One number says cord cutting hasn't been a big problem, and that's terrifying. Image source: Jason Rosenberg/Flickr.

Cable companies have been battling consumers' urges to cut the cord for several years now, and as a whole, they have staved off significant declines in video subscribers. Telecom companies AT&T (NYSE:T) and Verizon (NYSE:VZ) have certainly caused problems for traditional cable operators like Comcast (NASDAQ:CMCSA) and Time Warner Cable (UNKNOWN:TWC.DL), but cord cutting hasn't left much of a mark.

While much is made of broadband-only households, the most recent numbers from Nielsen indicate that those households make up just 2.7% of the homes the TV ratings company surveys. That translates into just 3.5 million households when applied to the entire U.S. population.

While that might seem like good news for cable company investors, remember that these numbers are in the past. What matters is what will happen going forward. That 2.7% could grow significantly as more over-the-top services come to market.

More options than ever before
In 2015, consumers will get the long-awaited a la carte HBO, as well as CBS's Showtime, CBSN, and its flagship network, all offered without a cable subscription. Dish Network just unveiled Sling TV at CES, which delivers ESPN and 11 other high-value channels over the top for just $20 a month.

The number of over-the-top services continues to climb, and they're all becoming more and more attractive, not just as supplements to cable, but as replacements. While subscriptions to Netflix continue to climb, they've done so at a significantly faster rate than even the most bearish estimates for cable disconnects. That trend indicates that most television watchers view Netflix as a complement to cable rather than a substitute.

But with more over-the-top options, some consumers may choose to piece together their own bundle of a-la-carte channels that sufficiently replace their cable packages. That's when cord-cutting becomes a real problem, and that 2.7% number starts to climb.

What's a cable company to do?
During the last year, Time Warner Cable has lost nearly 600,000 subscribers. Comcast, the company looking to acquire Time Warner, has fared only slightly better, losing just more than 150,000 video subscribers.

Those losses aren't necessarily from cord cutters, but from AT&T and Verizon encroaching on the territory those cable companies once monopolized. Combined, the two phone companies added more than 1.1 million net new subscribers to their video services during the last 12 months, and they increased their number of addressable households by 5 million.

But over-the-top services aren't limited by geographical bounds; they go wherever subscribers can get high-speed Internet. As such, subscribers may move away from traditional cable even faster as the a-la-carte options become more plentiful.

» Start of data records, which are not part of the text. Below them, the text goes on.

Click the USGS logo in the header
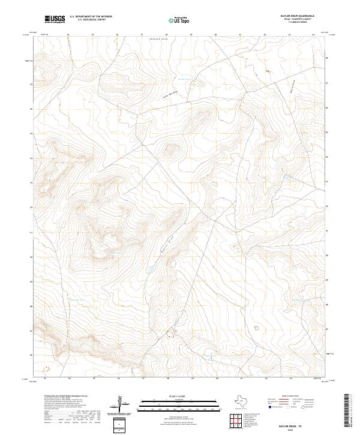point(55,20)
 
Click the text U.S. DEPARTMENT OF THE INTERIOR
point(91,17)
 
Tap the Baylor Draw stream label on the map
point(167,243)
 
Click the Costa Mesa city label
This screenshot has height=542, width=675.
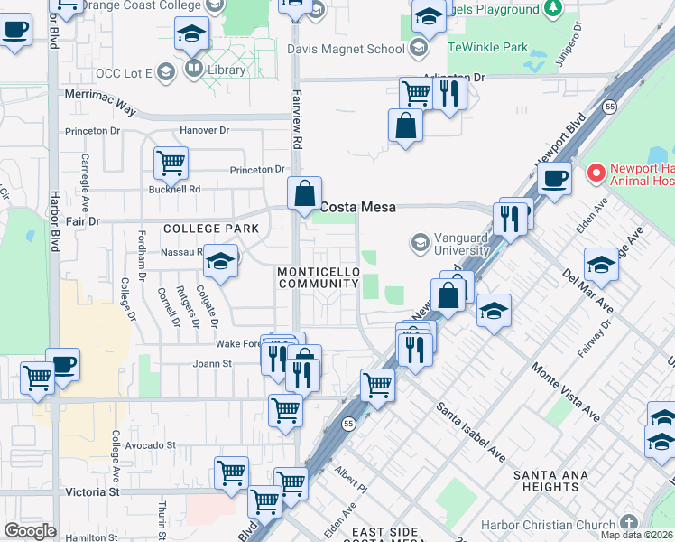point(358,207)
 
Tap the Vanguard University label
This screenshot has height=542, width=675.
point(461,244)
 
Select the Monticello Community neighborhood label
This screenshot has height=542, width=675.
point(319,277)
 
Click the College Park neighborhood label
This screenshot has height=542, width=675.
point(210,229)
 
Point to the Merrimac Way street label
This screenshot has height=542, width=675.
point(99,108)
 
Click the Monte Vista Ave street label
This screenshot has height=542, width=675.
point(565,392)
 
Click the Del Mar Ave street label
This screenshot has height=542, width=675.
point(587,290)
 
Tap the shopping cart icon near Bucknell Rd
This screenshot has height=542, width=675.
point(171,164)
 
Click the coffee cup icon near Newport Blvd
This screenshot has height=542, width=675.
point(555,177)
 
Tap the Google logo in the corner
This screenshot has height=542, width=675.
point(31,531)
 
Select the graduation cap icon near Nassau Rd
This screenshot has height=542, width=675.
point(219,261)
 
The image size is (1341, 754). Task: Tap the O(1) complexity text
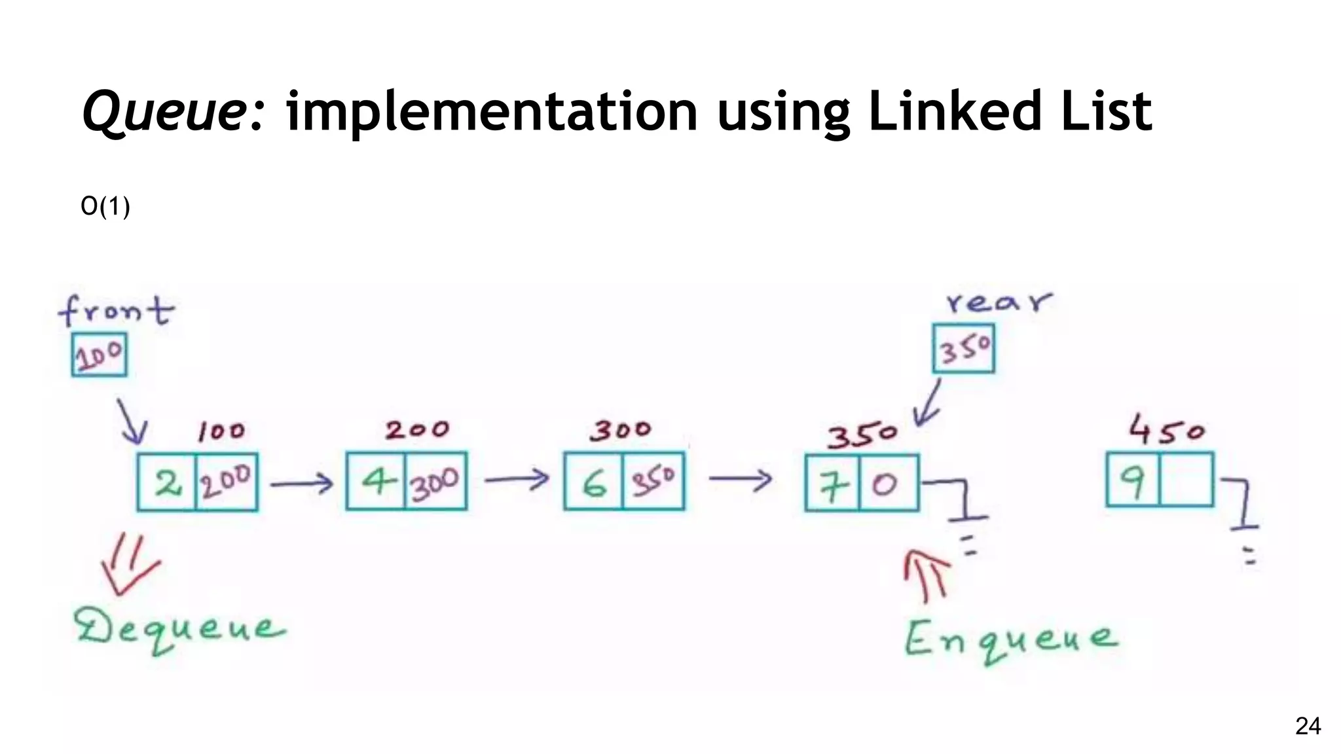point(105,207)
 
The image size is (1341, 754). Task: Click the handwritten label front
point(117,310)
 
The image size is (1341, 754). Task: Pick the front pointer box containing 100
point(99,355)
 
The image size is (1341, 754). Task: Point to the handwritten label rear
point(999,302)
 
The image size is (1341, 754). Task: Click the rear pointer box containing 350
point(963,349)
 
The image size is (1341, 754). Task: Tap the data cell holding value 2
point(168,482)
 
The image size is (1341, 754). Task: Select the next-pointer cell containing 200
point(226,482)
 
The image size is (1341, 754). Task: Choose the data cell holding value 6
point(594,482)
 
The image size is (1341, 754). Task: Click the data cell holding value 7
point(832,483)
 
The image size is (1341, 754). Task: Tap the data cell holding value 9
point(1133,480)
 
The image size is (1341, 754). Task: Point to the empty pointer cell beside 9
point(1186,480)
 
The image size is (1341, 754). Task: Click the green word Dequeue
point(180,630)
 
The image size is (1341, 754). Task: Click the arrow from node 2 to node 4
point(302,484)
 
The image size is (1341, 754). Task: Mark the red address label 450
point(1166,430)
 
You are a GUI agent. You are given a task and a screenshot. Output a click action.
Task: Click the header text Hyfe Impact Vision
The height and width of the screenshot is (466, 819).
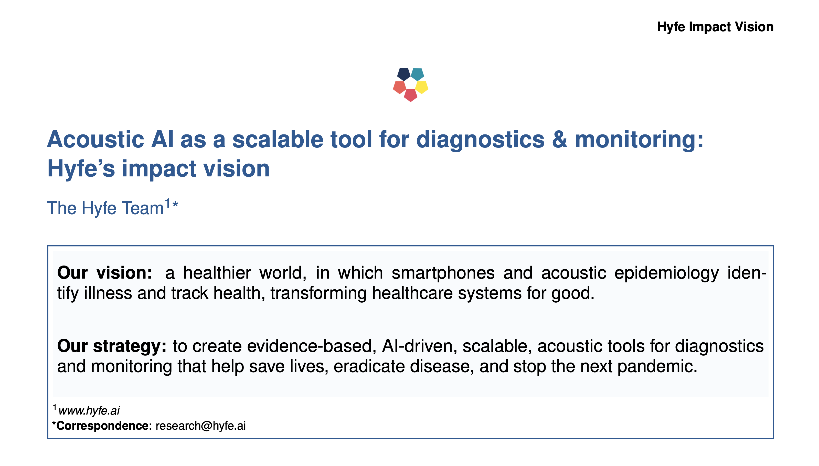tap(715, 27)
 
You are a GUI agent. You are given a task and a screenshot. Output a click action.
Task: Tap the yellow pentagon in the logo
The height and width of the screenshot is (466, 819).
tap(422, 87)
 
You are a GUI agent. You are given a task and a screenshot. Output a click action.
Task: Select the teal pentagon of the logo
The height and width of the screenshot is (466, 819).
tap(418, 74)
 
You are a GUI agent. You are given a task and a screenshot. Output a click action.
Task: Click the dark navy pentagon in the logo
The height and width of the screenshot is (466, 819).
tap(404, 74)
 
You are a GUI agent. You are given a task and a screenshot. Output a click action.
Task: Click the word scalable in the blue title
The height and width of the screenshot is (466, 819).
tap(278, 140)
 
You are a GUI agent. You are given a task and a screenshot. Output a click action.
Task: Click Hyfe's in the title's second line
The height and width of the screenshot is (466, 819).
tap(81, 169)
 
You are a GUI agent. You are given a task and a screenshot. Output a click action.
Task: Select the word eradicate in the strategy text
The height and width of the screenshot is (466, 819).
tap(369, 367)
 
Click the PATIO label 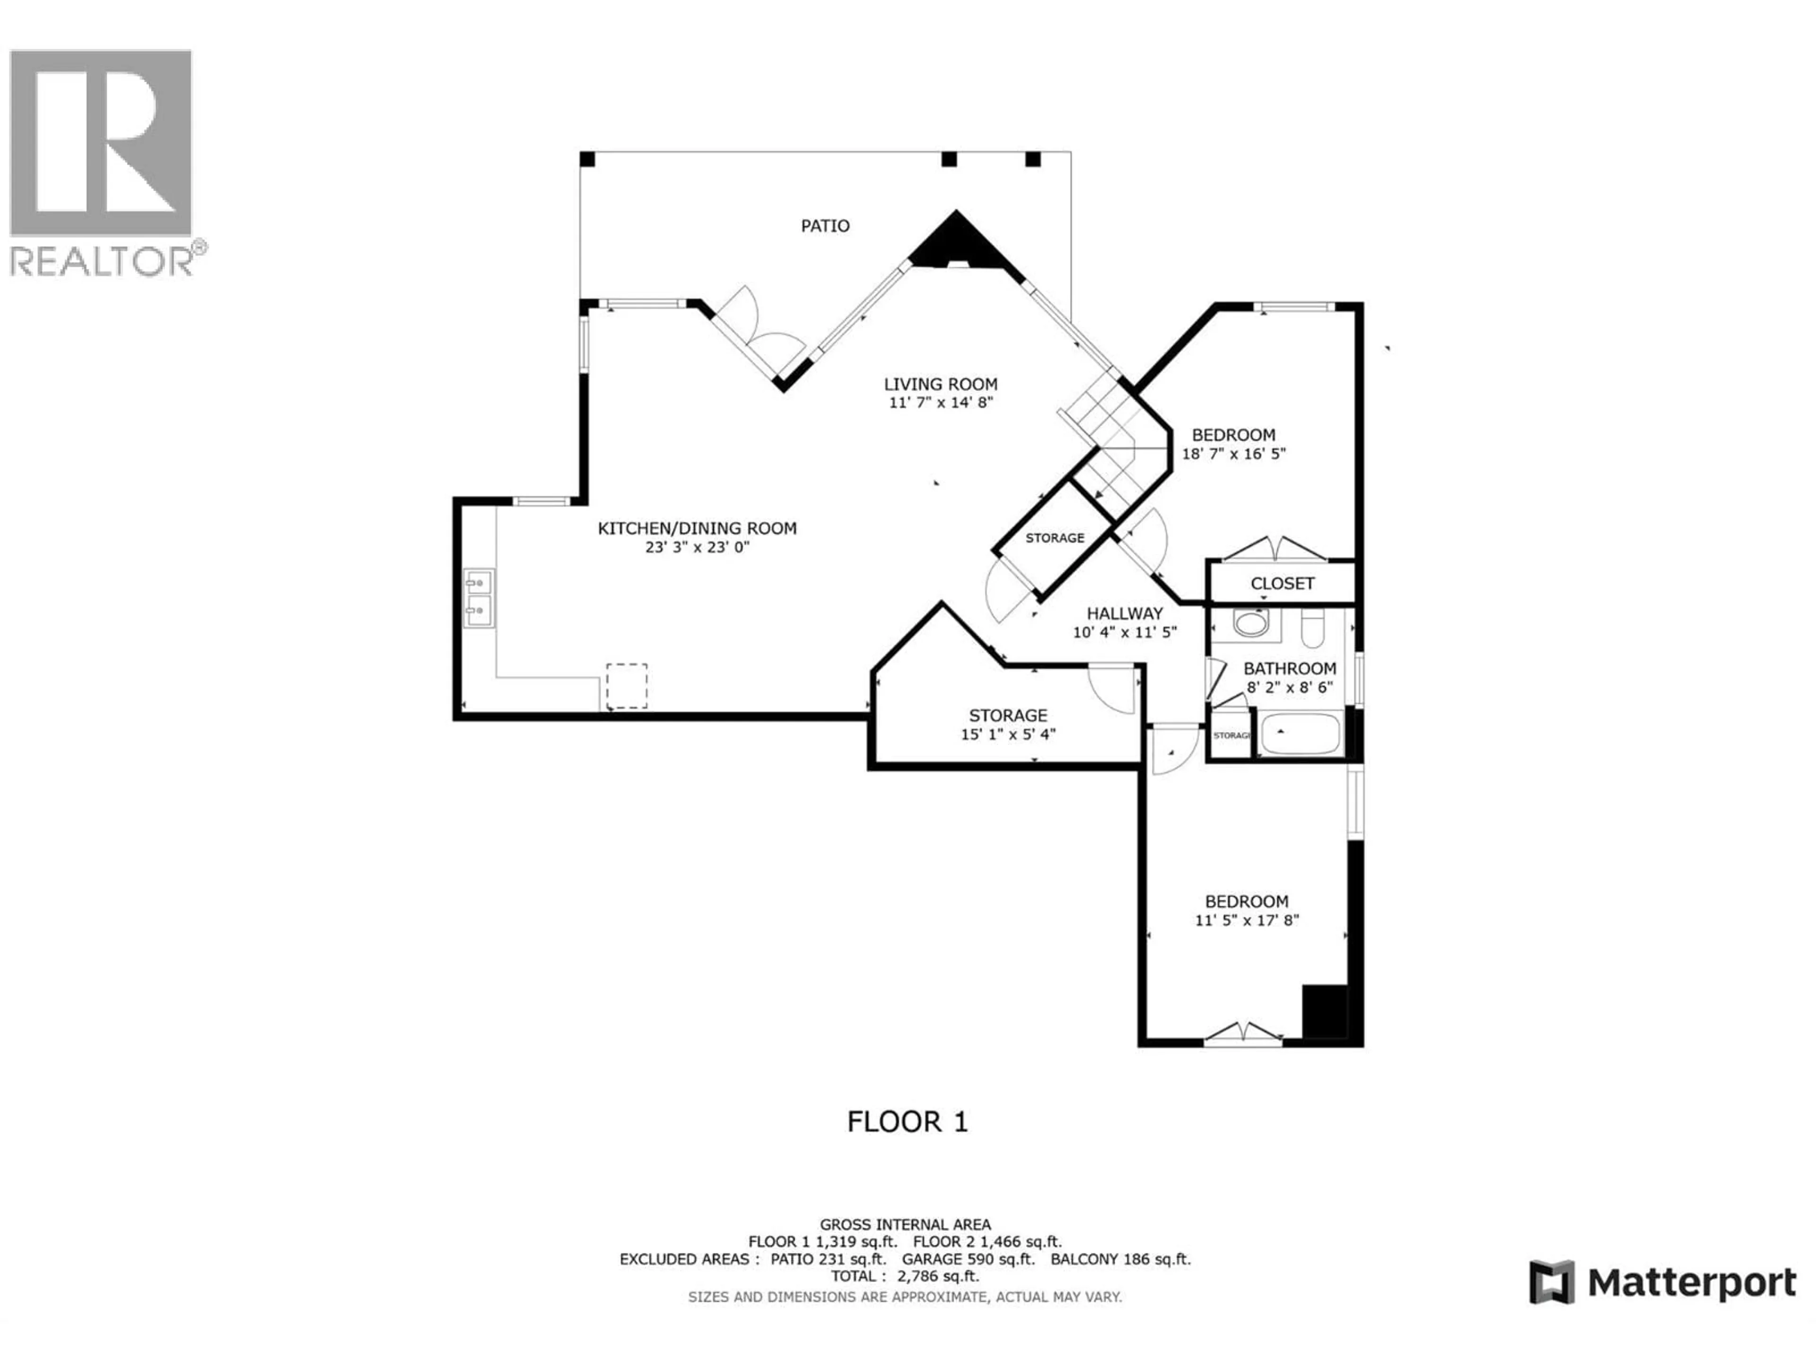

Luckily, the cable companies also provide Internet access. But with the recent initiative by President Obama to oppose laws that limit competition for Internet service, the cable operators may have trouble increasing their prices on that front.

The impact of cord cutters
Comcast and Time Warner cable are already feeling the impact of cord cutters, at least effectively. Instead of cutting the cord for over-the-top services, though, customers are often leaving for better value offered by AT&T and Verizon and their promotional offers. This is evidenced by the number of broadband-only households staying in the low millions. In other words, most broadband customers still have a television service of some sort.

As over-the-top services proliferate in 2015, customers leaving Comcast's and Time Warner's video service should accelerate, and the increase in AT&T and Verizon video subscribers should slow as more people decide to completely do without video service. Meanwhile, local competition for Internet service will prevent the companies from making up for lost video service revenue by increasing broadband prices.

As such, revenue growth at Comcast and Time Warner Cable, in particular, should slow significantly. Analysts currently see Comcast's revenue growth slowing in 2015 to just 3.8%, but see the more pay-TV-concentrated Time Warner Cable actually accelerating growth to 4.6%. With the pressures both companies are facing from over-the-top services, and the significant potential for unforeseen cord-cutting rates in 2015, those estimates seem high.